Truth: People with Down syndrome have feelings just like everyone else.
Myth: Adults with Down syndrome cannot get married.
Truth: People with Down syndrome date, socialize and form ongoing relationships, and many do marry.
Myth: Down syndrome is not curable.
Truth: Research about Down syndrome is making great strides in identifying the genes on chromosome 21 that cause the characteristics of Down syndrome. Scientists now feel strongly that it will be possible to improve, correct or prevent many of the problems associated with Down syndrome in the future.

http://www.indianadsf.org/about_down_myth.cfm

The Memory Keeper's Daughter

I have recently read this book and it is remarkable! I would have to say that DS children are probably some of my favorite people on the earth. It is so fun to get to know, serve and love them! They are a joy to everyone's lives and they are fun to be around. The Memory Keeper's Daughter, however, is set in the year 1964. This is the time when it was still appropriate and acceptable to send these children to institutions. The caption about this book reads:

"This stunning novel begins on a winter night in 1964, when a blizzard forces Dr. David Henry to deliver his own twins. His son, born first, is perfectly healthy, but the doctor immediately recognizes that his daughter has Down syndrome. For motives he tells himself are good, he makes a split-second decision that will haunt all their lives forever. He asks his nurse, Caroline, to take the baby away to an institution. Instead, she disappears into another city to raise the child as her own. Compulsively readable and deeply moving, The Memory Keeper's Daughter is a brilliantly crafted story of parallel lives, familial secrets, and the redemptive power of love."

How do you feel about institutions? Should we still send these children with disabilities there? Would they learn more? If you were the nurse in this book, would you have taken the baby to the institution or kept the baby like she did?

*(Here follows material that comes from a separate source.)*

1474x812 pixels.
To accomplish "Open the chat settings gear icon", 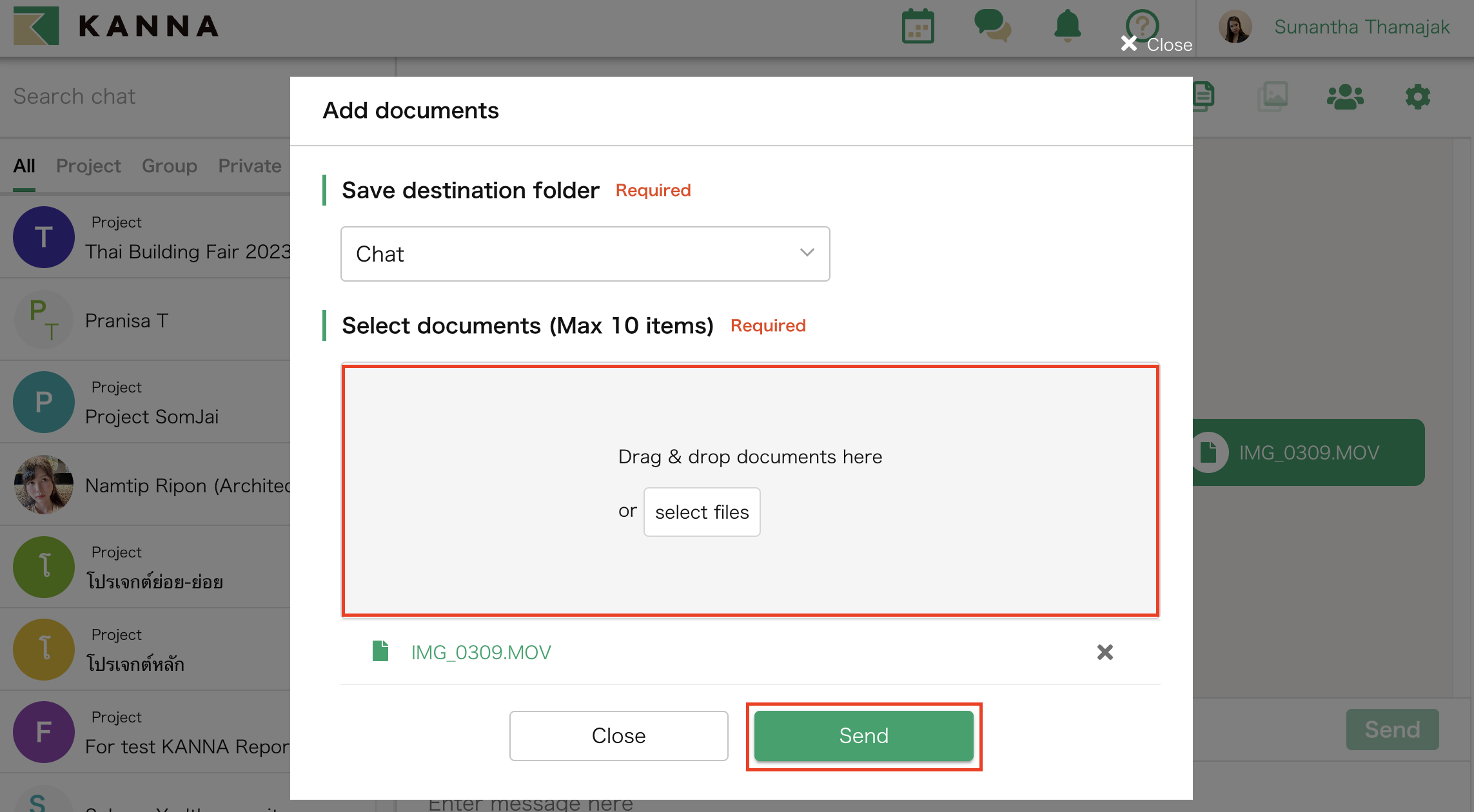I will point(1417,95).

Can these children with special needs do anything they want? Should they be allowed to participate in typical schools, sports or other groups? What are your thoughts or concerns with including those with disabilities?

To test or not to test?

by Fox News Health

A test that can detect Down syndrome from the blood of pregnant women, which would be the first reliable noninvasive prenatal test for the chromosomal disorder, has raised the prospect of routine screening for the condition for every expectant mother who wants it.

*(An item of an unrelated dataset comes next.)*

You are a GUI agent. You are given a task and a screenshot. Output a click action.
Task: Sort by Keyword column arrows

The experimental procedure, developed in Hong Kong, has been shown to diagnose 90 percent of Down’s syndrome cases in a small trial, while also correctly identifying 97 percent of fetuses that do not have the condition.

If its accuracy can be improved and it is validated in larger patient trials, which scientists believe should take three to five years, it would transform prenatal testing for Down’s.

At present this is provided only for women at high risk of having a Down’s baby because the current procedure is invasive and can cause a miscarriage. It requires amniocentesis or chorionic villus sampling (CVS), which involve inserting a needle into the womb to remove amniotic fluid surrounding the fetus, or a small piece of the placenta.

If you had the choice, would you want to know if your baby has Down Syndrome? If you found out that she does, what would you do about it?

http://health.blogs.foxnews.com/2008/06/23/down-syndrome-test-poses-ethical-questions/

Trisomy 21

What is Down Syndrome (DS)? Many people are not sure what DS is, yet it is a very prevalent syndrome around the world affecting all races and genders. Down Syndrome or Trisomy 21, is a chromosomal disorder affecting the 21st pair of chromosomes. This is where, rather than being the typical 2 chromosomes, there are 3 at the 21st pair as shown above. “Down syndrome occurs in one out of every 733 live births, and more than 400,000 people in the U.S. have this genetic condition” (http://www.ndss.org/). There are certain characteristics of those with DS including: flattened facial features, protruding tongue, small head, upward slanting eyes, and unusually shaped ears. Other characteristics that may not be as noticeable are: poor muscle tone, broad, short hands with a single crease in the palm, short fingers, and excessive flexibility (www.mayoclinic.com/healthy/down-syndrome).